Al igual que las notificaciones “compartidas con frecuencia” y otras formas de visualizar tendencias o personas influyentes virtuales, los bots son agentes prescriptivos. Los encontramos tanto en la difusión de noticias (The Washington Post los utiliza para generar textos o traducirlos a audio) como en la verificación de datos (el chatbot del sitio español Maldita.es para WhatsApp). como en inesperado y hasta poético. Estoy pensando en juegos (como el TriviaBot de Telegram) o en leer colecciones de museos (como el MoMA o el Reina Sofía) o cuentas de Twitter generadas automáticamente que reviven la obra de escritores clásicos: Jorge Luis Borges se gestiona personalmente, pero Safo en inglés es -así muchos otros – producidos por un programa.
La influencia pasa por la difusión, la cita, el collage, el reciclaje o el rescate (los algoritmos pueden convertir una canción o un libro de hace décadas o siglos en tendencia) y se adentra en la ficción y hasta en el espiritismo. El bot Realismo Mágico, por ejemplo, genera una historia fantástica en Twitter cada cuatro horas.
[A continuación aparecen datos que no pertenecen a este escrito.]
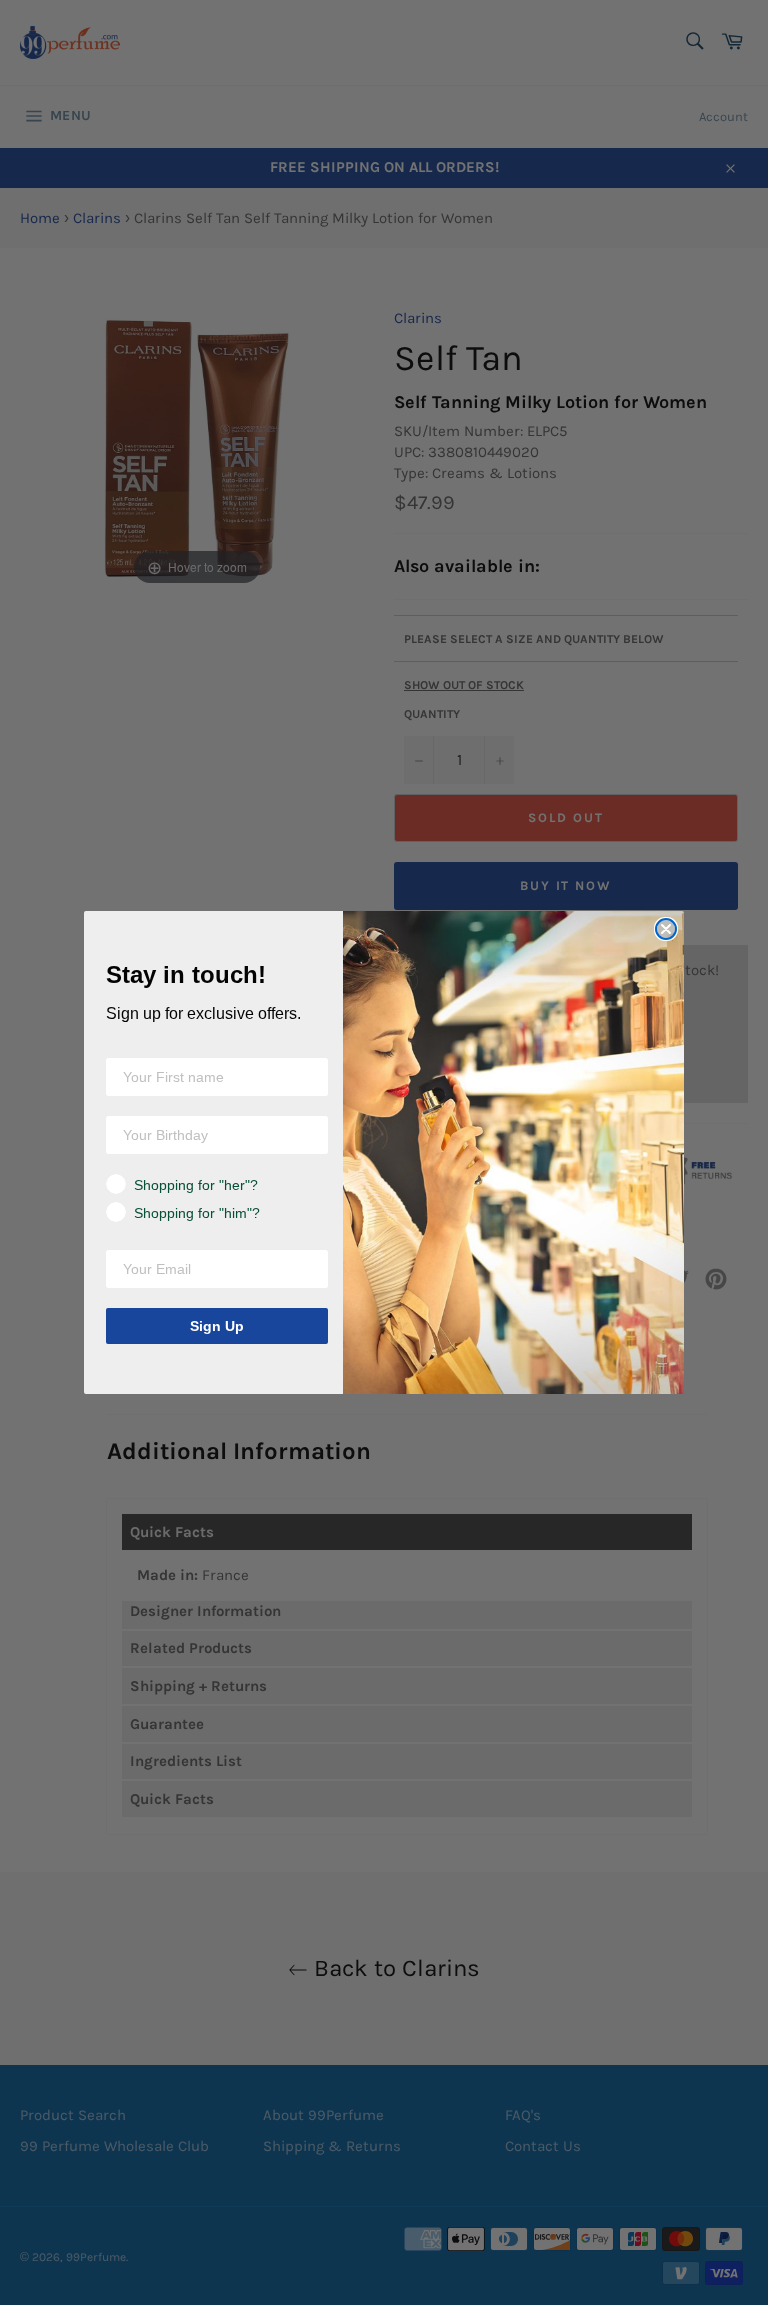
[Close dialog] (666, 929)
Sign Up (217, 1326)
Mi favorito podría ser: “Hay un hospital para galaxias enfermas en Sevilla”. Y con GPT-3, un modelo de lenguaje que produce texto similar al humano a través del aprendizaje profundo, vienen los robots creadores. También en el campo de la inteligencia artificial, los límites entre el creador y el lector, el artista y su crítico son cada vez más difusos. Incluso la última línea que nos separa de la muerte se ha desdibujado: en diciembre, OpenAI cerró el Proyecto Diciembre, un sitio web que brindaba a sus usuarios la tecnología necesaria para recrear algorítmicamente las palabras de un ser querido fallecido para seguir adelante con ellas. habla con el.
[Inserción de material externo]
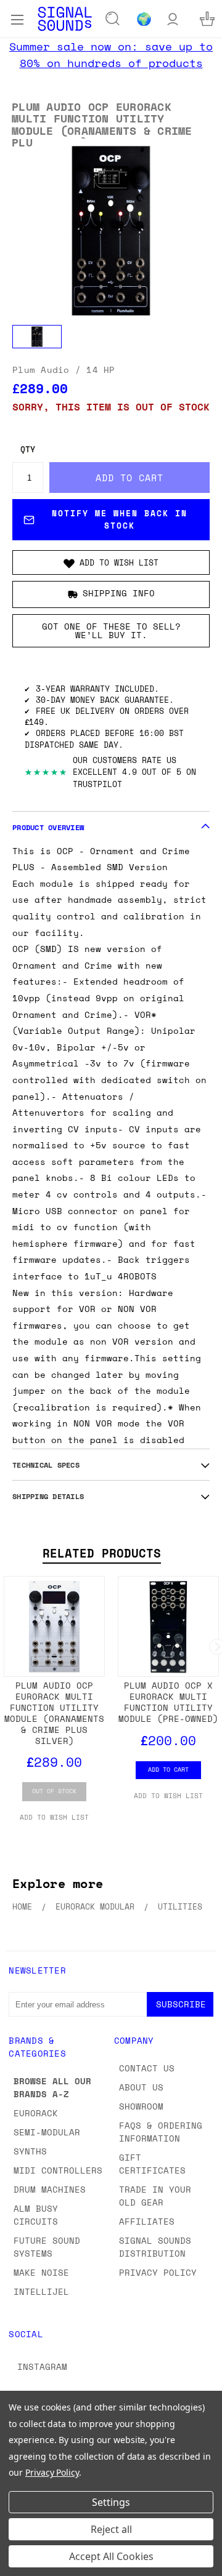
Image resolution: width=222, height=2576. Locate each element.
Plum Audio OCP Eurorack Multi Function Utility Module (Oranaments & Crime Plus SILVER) (54, 1713)
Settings (111, 2502)
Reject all (111, 2529)
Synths (30, 2151)
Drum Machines (50, 2189)
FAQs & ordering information (160, 2132)
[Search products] (113, 19)
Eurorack (36, 2112)
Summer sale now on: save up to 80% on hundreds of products (111, 54)
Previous (19, 2563)
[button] (111, 562)
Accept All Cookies (111, 2556)
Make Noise (41, 2272)
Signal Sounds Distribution (155, 2247)
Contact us (147, 2068)
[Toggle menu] (17, 18)
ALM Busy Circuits (36, 2215)
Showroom (141, 2106)
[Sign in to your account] (173, 19)
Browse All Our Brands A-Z (52, 2087)
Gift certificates (152, 2164)
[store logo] (64, 19)
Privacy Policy (158, 2272)
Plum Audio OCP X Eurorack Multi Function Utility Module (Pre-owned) (168, 1702)
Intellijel (41, 2291)
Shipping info (119, 593)
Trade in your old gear (155, 2196)
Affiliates (147, 2221)
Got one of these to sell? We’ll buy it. (111, 630)
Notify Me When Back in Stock (119, 519)
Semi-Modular (47, 2132)
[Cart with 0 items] (207, 19)
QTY (27, 449)
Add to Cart (168, 1769)
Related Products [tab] (102, 1553)
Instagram (42, 2366)
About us (141, 2087)
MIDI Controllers (58, 2170)
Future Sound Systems (47, 2247)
Musas o interlocutores, animadores o influencers, medios o herramientas, los bots culturales están aquí no solo para quedarse, sino para crecer y ser cada vez más resolutivos. Son la expresión mínima e individual de una realidad abstracta que en muchos casos supera nuestra imaginación. Las familias de algoritmos que hablan entre sí en Google o Netflix, literalmente, no nos caben en la cabeza. Ni siquiera los ingenieros que los crearon los entienden completamente. Por otro lado, podemos identificar y asimilar los bots, estos programas cotidianos, conversacionales o unidireccionales. Tienen una dimensión humana. Como asistentes personales que también han incorporado a sus funciones la búsqueda y recomendación de contenidos culturales, son intermediarios amistosos, incluso amistosos, entre los humanos y el mundo digital.
Sin duda, son espías del capitalismo de vigilancia y activistas por la digitalización del mundo. Pero al mismo tiempo nos ayudan a descubrir, interpretar y mirar nuestra realidad desde una perspectiva diferente. Y tu. Y eso es exactamente lo que estamos buscando en la cultura.